Dozens of villages have been attacked, looted and burned, a report by Human Rights Watch (HRW) revealed, while villagers have been tortured, their skulls crushed with clubs. Survivors have been tied up and marched into the jungle in human chains to serve as sex slaves, porters or fighters for the group. One-third of the nearly 700 civilians taken were reportedly children.
"The LRA continues its horrific campaign to replenish its ranks by brutally tearing children from their villages and forcing them to fight," said Anneke Van Woudenberg of the New York-based watchdog. "The evidence points to Joseph Kony, the LRA leader, as the author of this atrocious campaign."
The messianic cult began as an ethnic uprising against the government in Kampala but was pushed out of Uganda into DRC in 2005. Since then, the LRA has foraged along the inaccessible border areas of Congo, South Sudan and CAR and even as far as southern Darfur last year.
International concern over the group prompted the US Congress to pass a bill in May aimed at curbing their activities in central Africa. The Lord's Resistance Army Disarmament and Northern Uganda Recovery Act calls on the Obama administration to devise a strategy with local governments for ending the violence.
Uganda led a regional military campaign against the militia last November, but Operation Lightning Thunder failed to end the killings or capture the LRA leadership. Soon afterwards the dispersed militia fighters carried out an apparent revenge massacre in Makombo, northern Congo, killing 345 people. A similar spate of killings a year earlier left 865 people dead.
The failure to tackle the LRA is blamed by regional governments on the impossibility of policing remote jungle areas. Officials in southern Sudan accuse the northern leadership in Khartoum of backing Mr Kony in order to destabilise their southern flank. Some opposition figures in Uganda have questioned the commitment of President Yoweri Museveni to ending the LRA's activities – accusing him of using the threat of the militia as cover for internal repression.

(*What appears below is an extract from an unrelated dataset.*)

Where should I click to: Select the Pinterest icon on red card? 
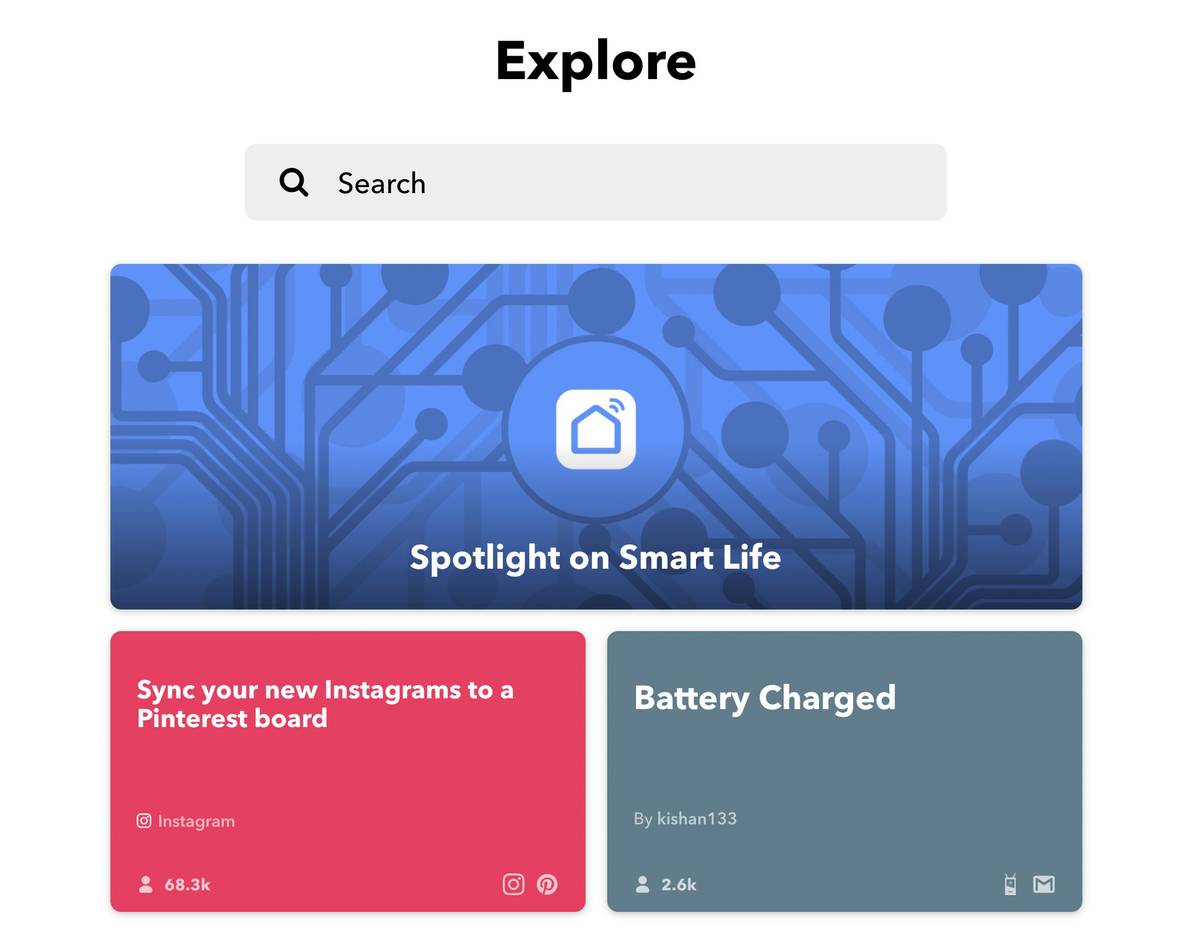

The LRA operates in small, self-contained units and has become adept at living off the land, emptying civilian areas, pillaging entire districts for basic supplies and enslaving civilians on a huge scale. Captured children are often forced to kill their own parents, while those who are too weak for forced labour or high-speed marches are clubbed to death to save bullets. Thousands of women and children have been used as sex slaves by the group's leadership.
One 12-year-old Congolese girl said she was forced to participate in killing dozens of adults used to porter stolen goods to an LRA camp, to prevent them from revealing its location. "The LRA tied the hands of the victims behind their back, a cord around their legs and placed the victims face down on the ground," she told HRW. "Then the LRA would give us children a heavy wooden stick and force us to beat them on the head till they died."
The UN's peacekeeping mission in DRC has been called on to increase its protection of civilians. Past efforts to negotiate the surrender of the LRA have foundered on international insistence that the leadership must be arrested and transferred to the International Criminal Court in The Hague to face trial for crimes against humanity.
Gentle boy to Psychopath
* The self-styled "prophet" Joseph Kony is an elusive and terrifying figure. Born in 1961, he inherited his mantle as leader of the Acholi people from his aunt, a mystic who started a rebellion in Uganda. Although it initially enjoyed popular backing, the rebel LRA long ago lost support after a brutal and incoherent campaign to "purify" the Acholi and turn Uganda into a theocracy ruled by the Ten Commandments.
* Kony has nurtured a cult of personality, claiming he is visited by a multinational host of 13 spirits, including a Chinese phantom. Former abductees speak in awed terms of his "magical powers". He is said to have taken up to 60 wives and fathered countless children.
* A school dropout described by former classmates as a "gentle boy" and a "brilliant" dancer who liked football, he became a traditional healer before taking up arms against the Ugandan government in 1988, following in his aunt's footsteps.
* He has since become one of the most sadistic leaders in Africa. In 2005, the International Criminal Court issued a warrant for his arrest for crimes against humanity.